◆ **Goal of the exercise**: Can you reproduce the records word for word, starting with the line that contains "This screenshot has" and going on through the end of the records? Leave the pictures out of your answer.

+++ Excerpted data

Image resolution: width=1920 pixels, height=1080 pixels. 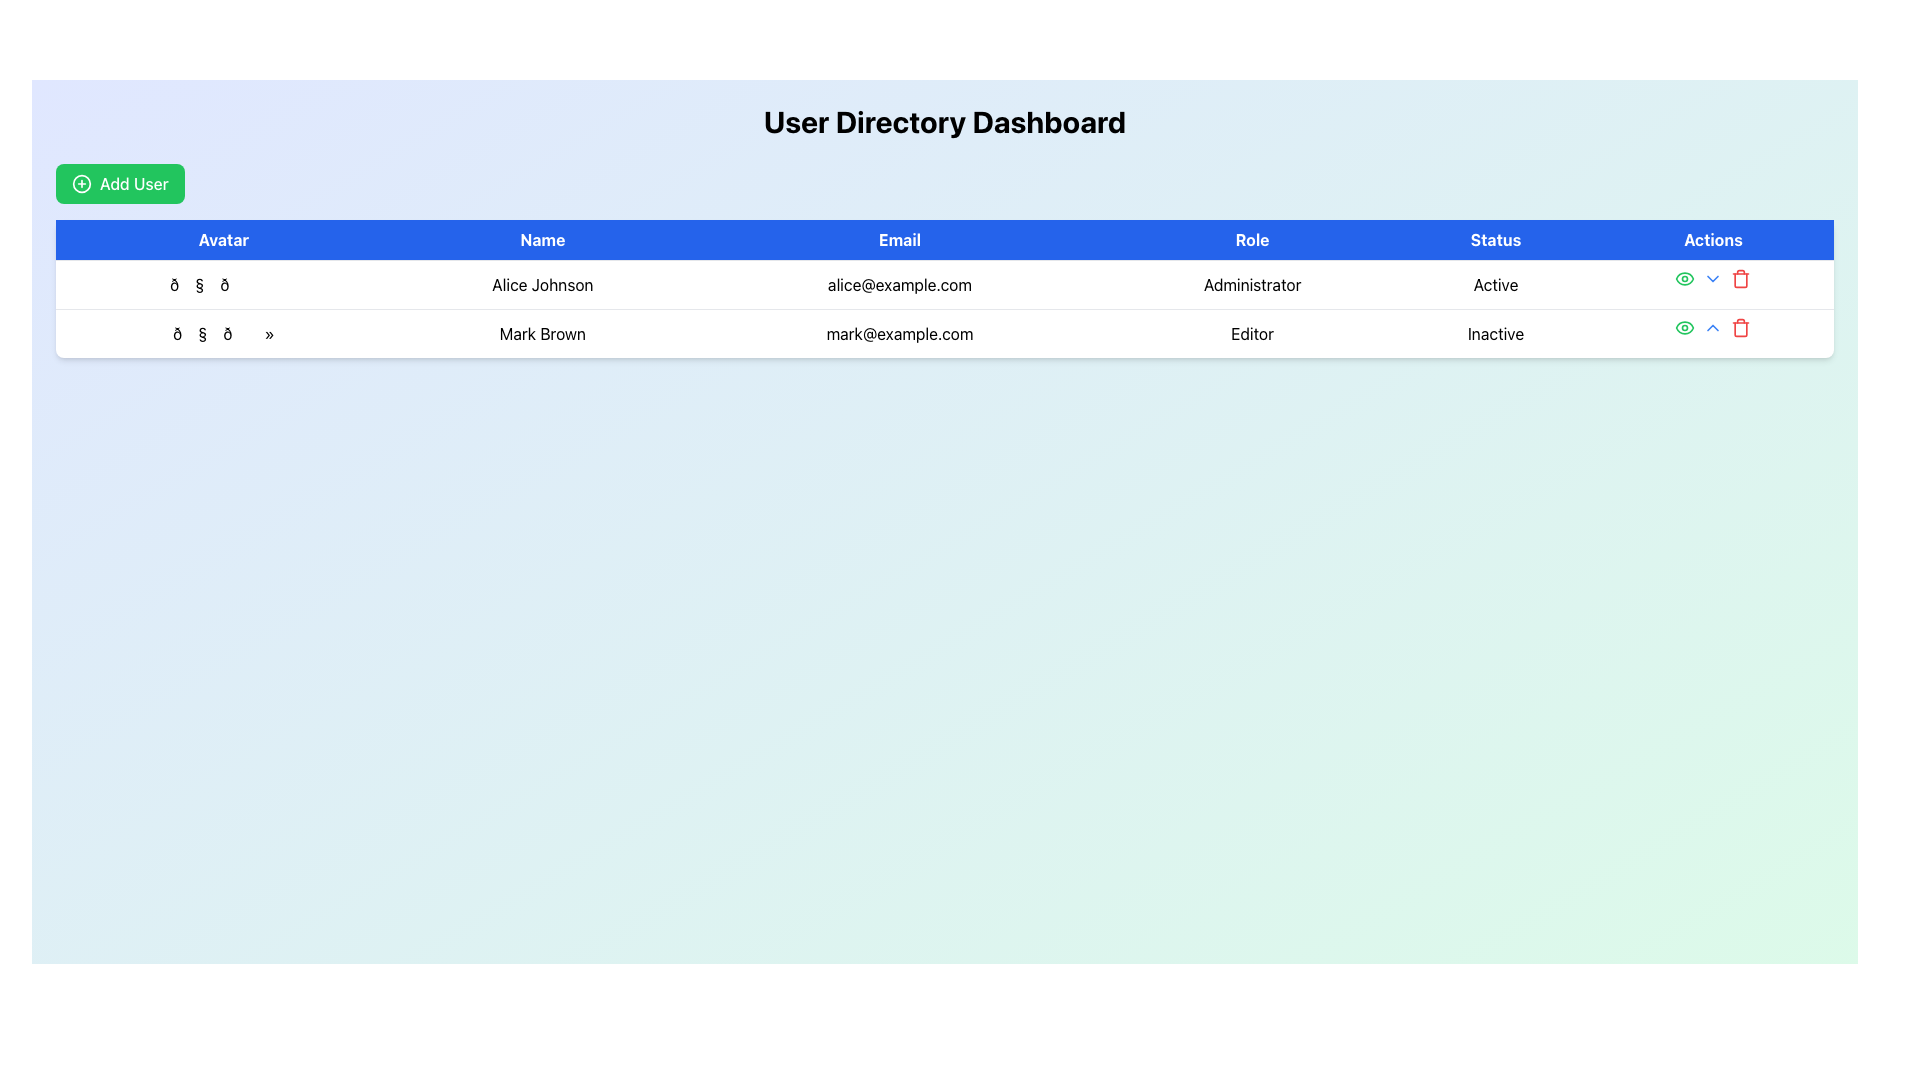 What do you see at coordinates (542, 332) in the screenshot?
I see `the Text Display element that shows the name 'Mark Brown' in the second row of the table under the 'Name' column` at bounding box center [542, 332].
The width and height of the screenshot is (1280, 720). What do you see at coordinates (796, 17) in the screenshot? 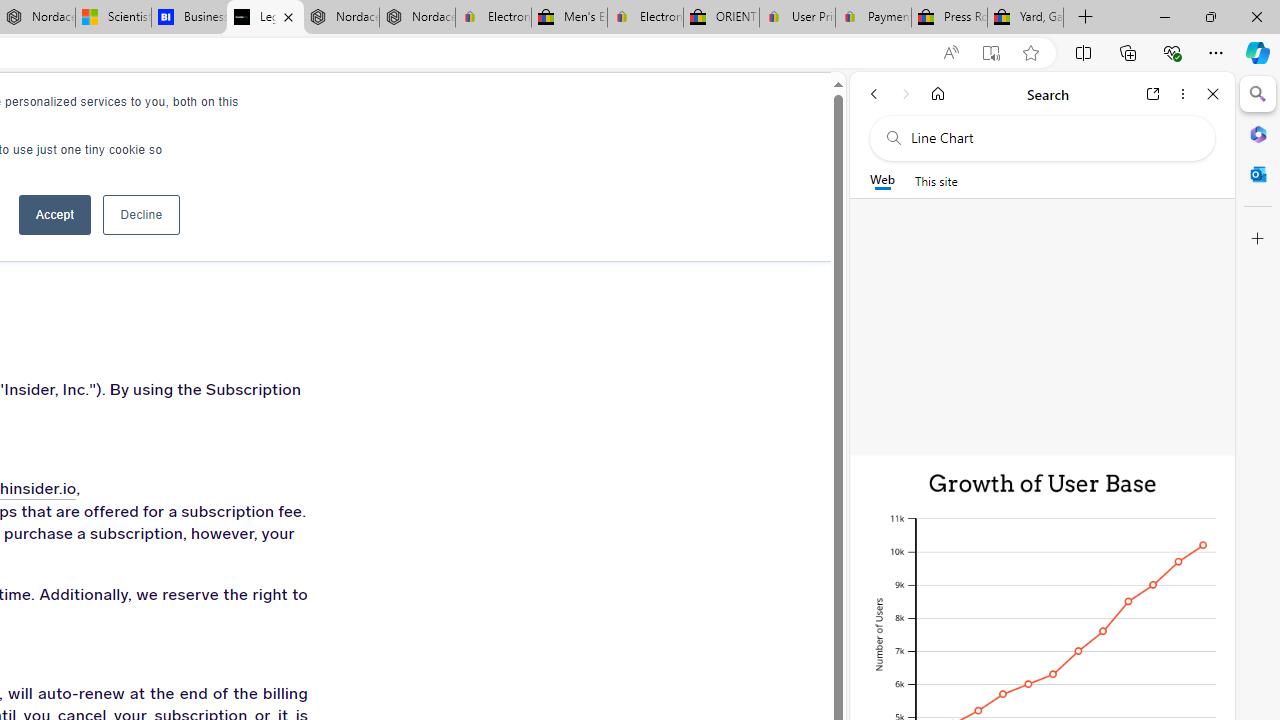
I see `'User Privacy Notice | eBay'` at bounding box center [796, 17].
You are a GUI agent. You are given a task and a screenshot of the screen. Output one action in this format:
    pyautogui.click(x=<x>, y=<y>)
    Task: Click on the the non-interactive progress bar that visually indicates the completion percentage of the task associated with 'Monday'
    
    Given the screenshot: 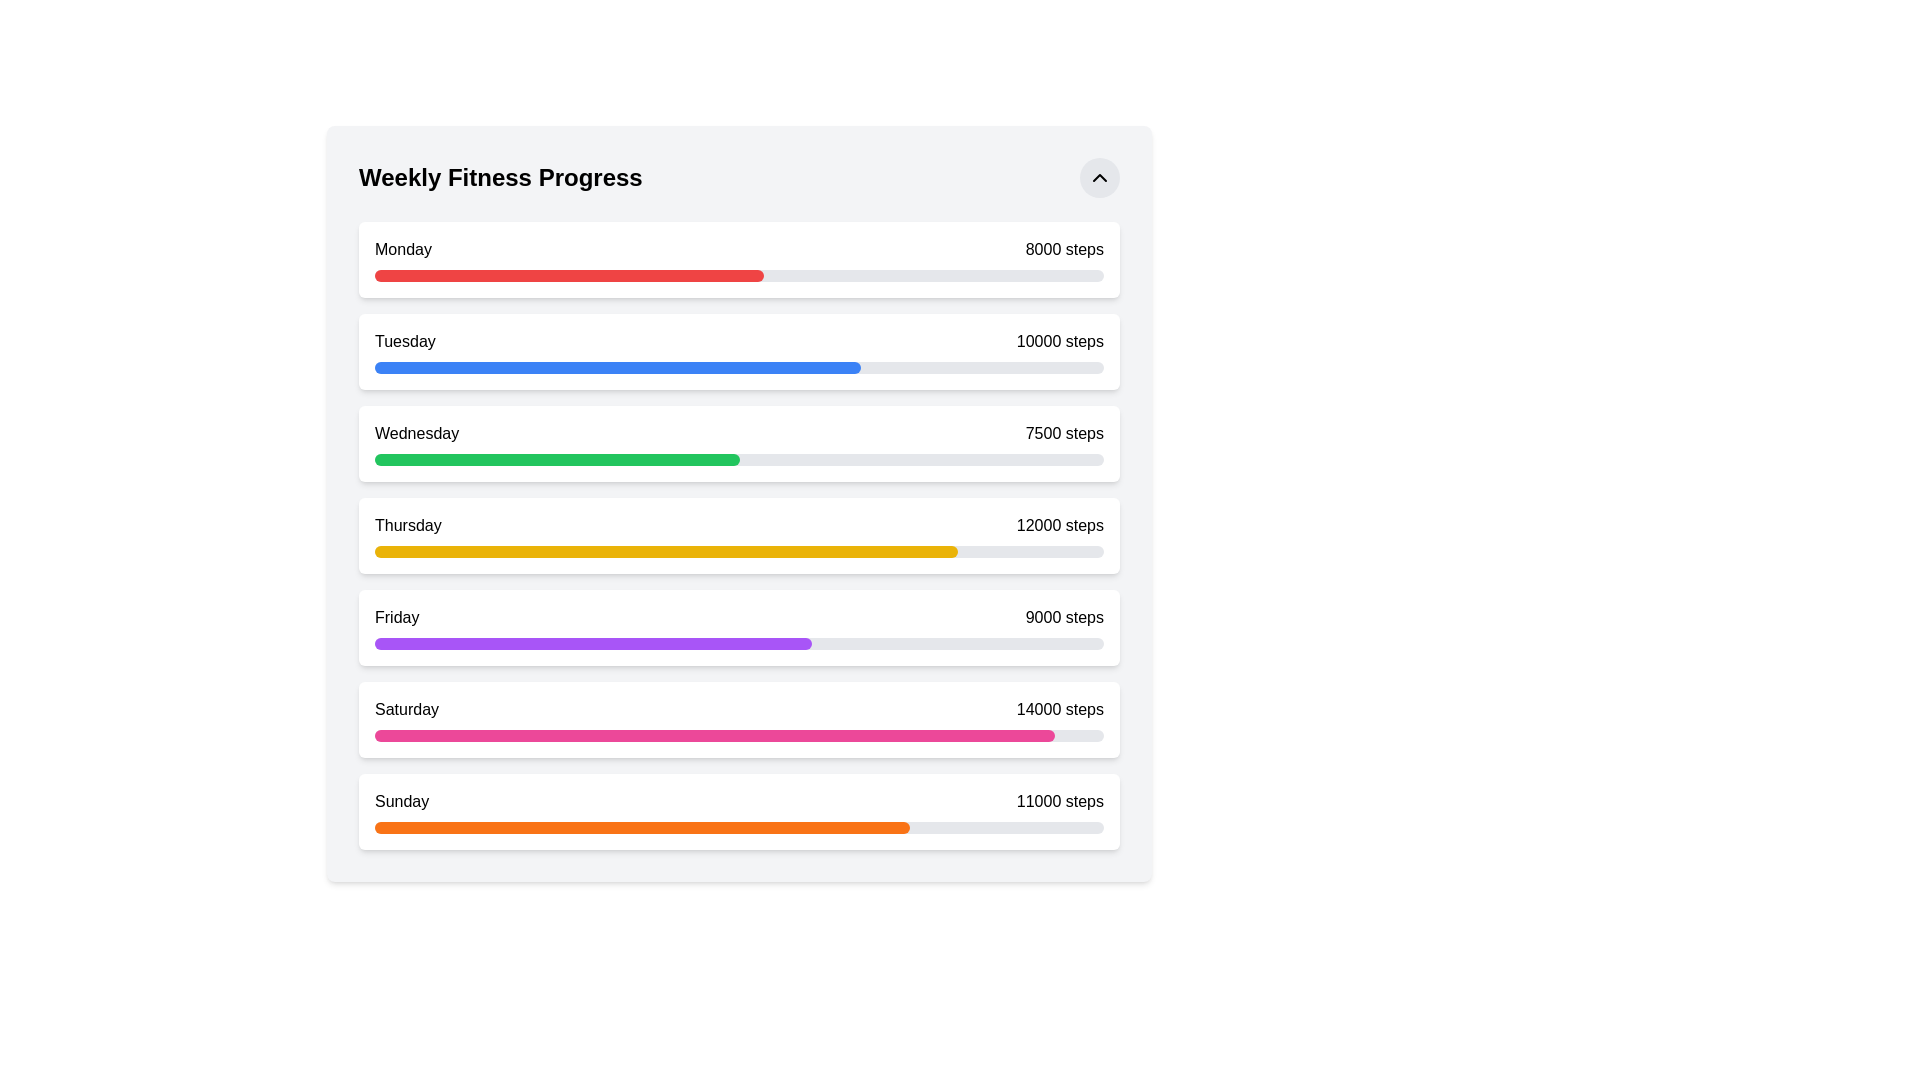 What is the action you would take?
    pyautogui.click(x=568, y=276)
    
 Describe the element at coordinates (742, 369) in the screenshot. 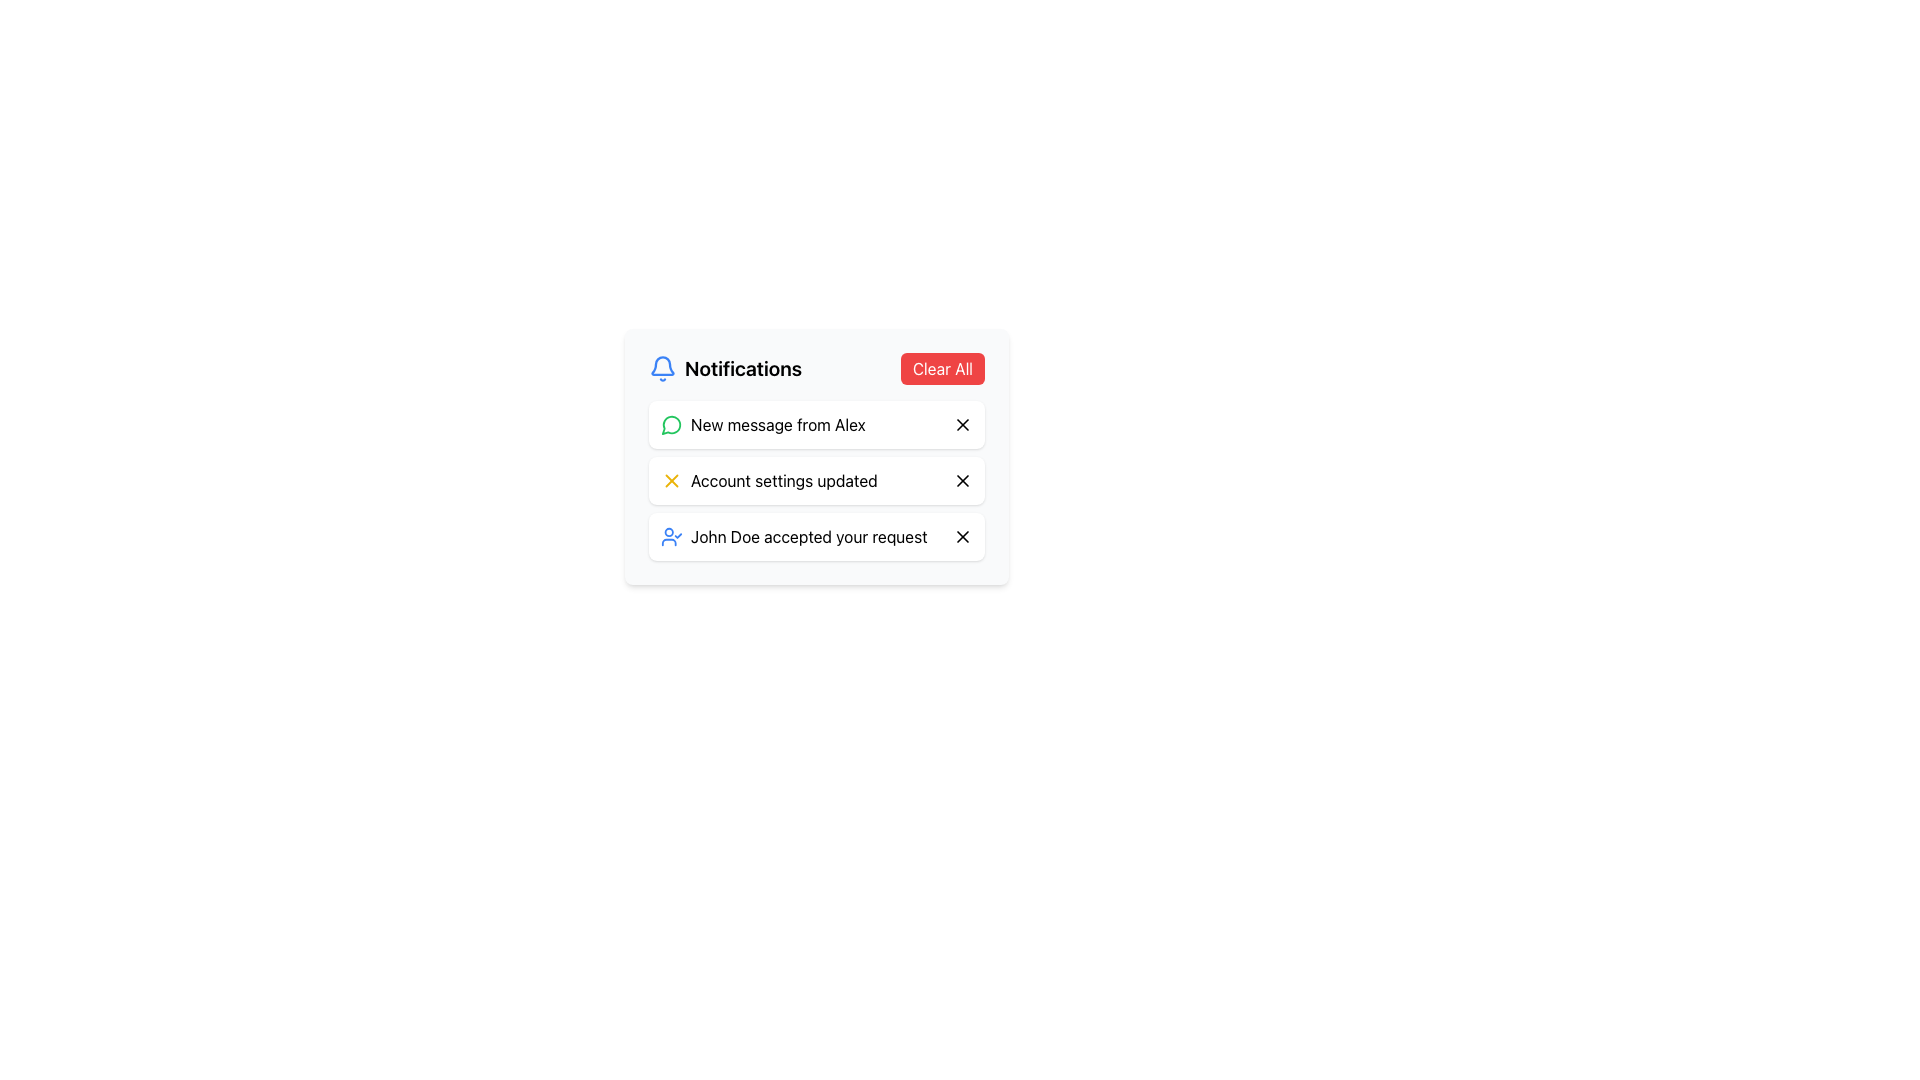

I see `the Text Label that serves as the header for the notification panel, positioned centrally between the bell-shaped icon and the 'Clear All' button` at that location.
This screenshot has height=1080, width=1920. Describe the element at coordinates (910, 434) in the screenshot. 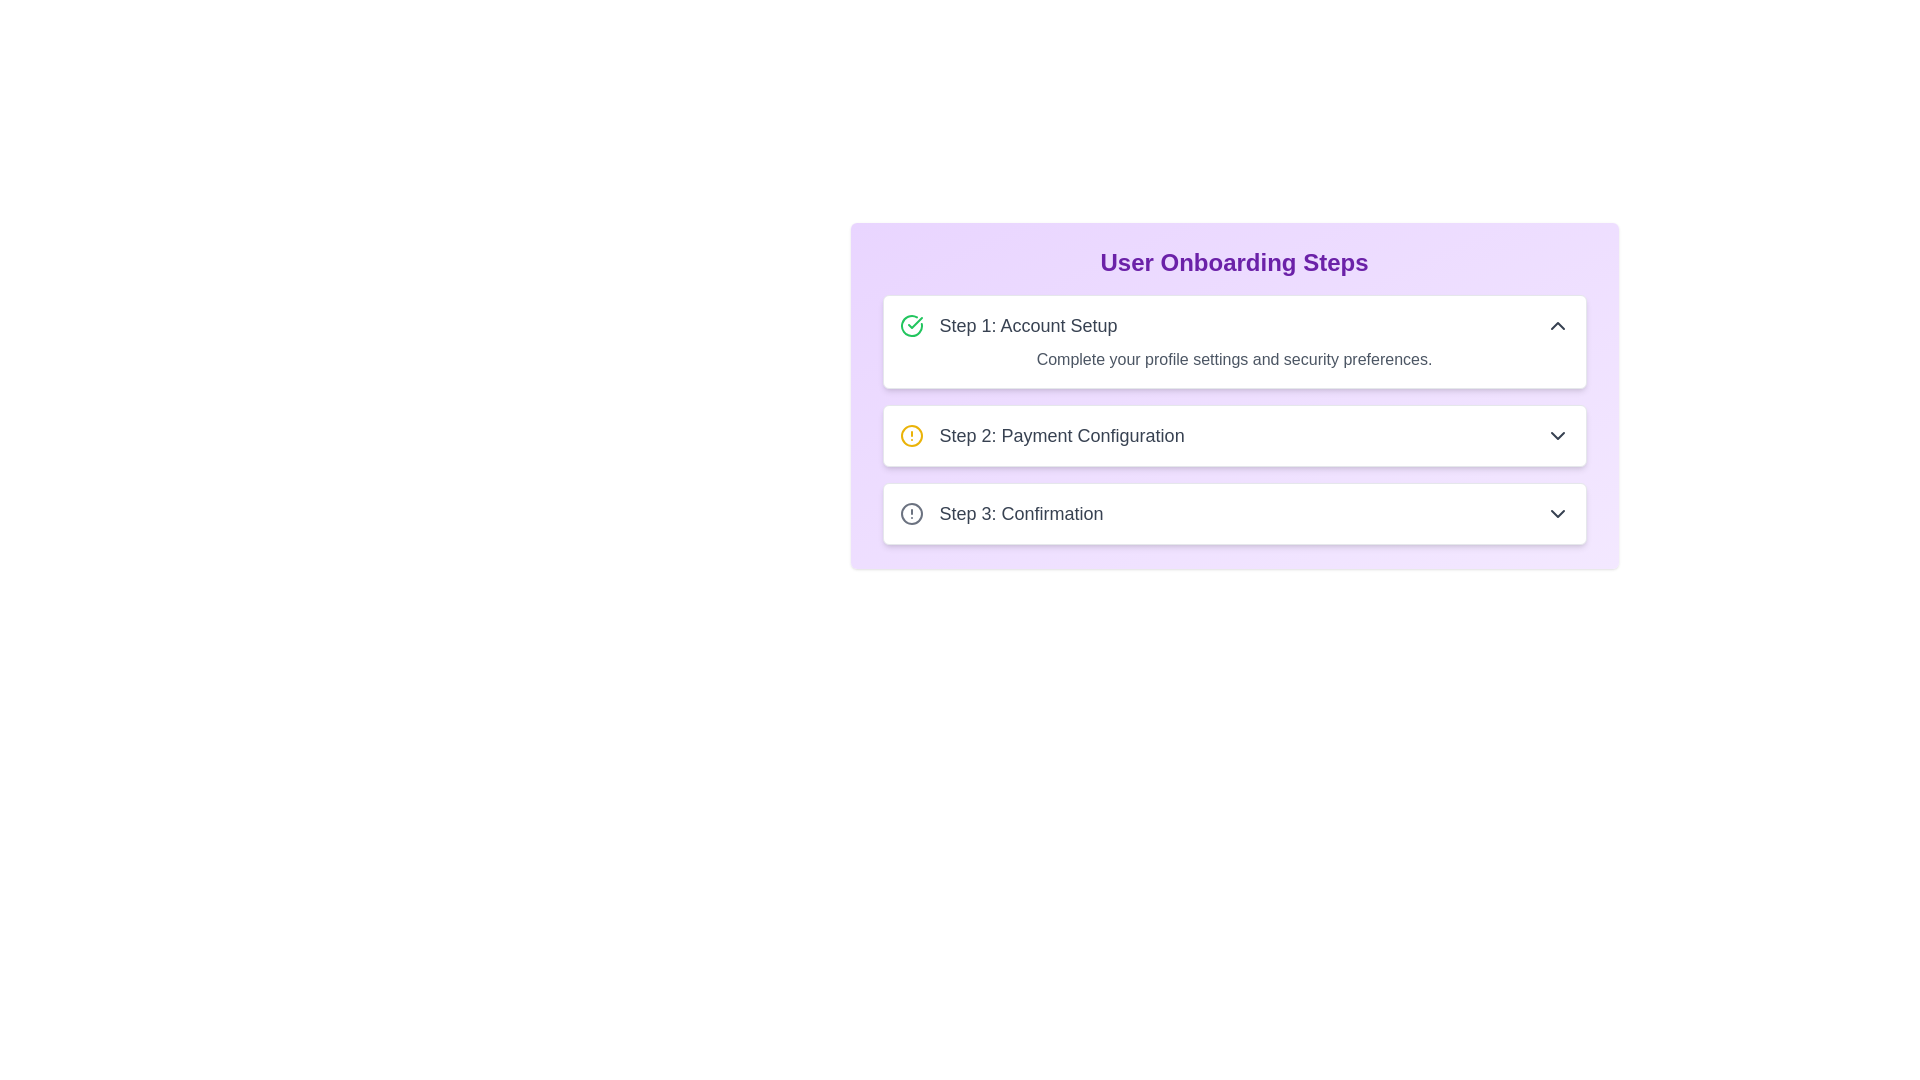

I see `the circular warning icon with a thin outline and exclamation mark in the center, styled in yellow, located to the left of the text 'Step 2: Payment Configuration'` at that location.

++++++

◆ **Solution to this exercise**:
This screenshot has height=1080, width=1920. Describe the element at coordinates (910, 434) in the screenshot. 

I see `the circular warning icon with a thin outline and exclamation mark in the center, styled in yellow, located to the left of the text 'Step 2: Payment Configuration'` at that location.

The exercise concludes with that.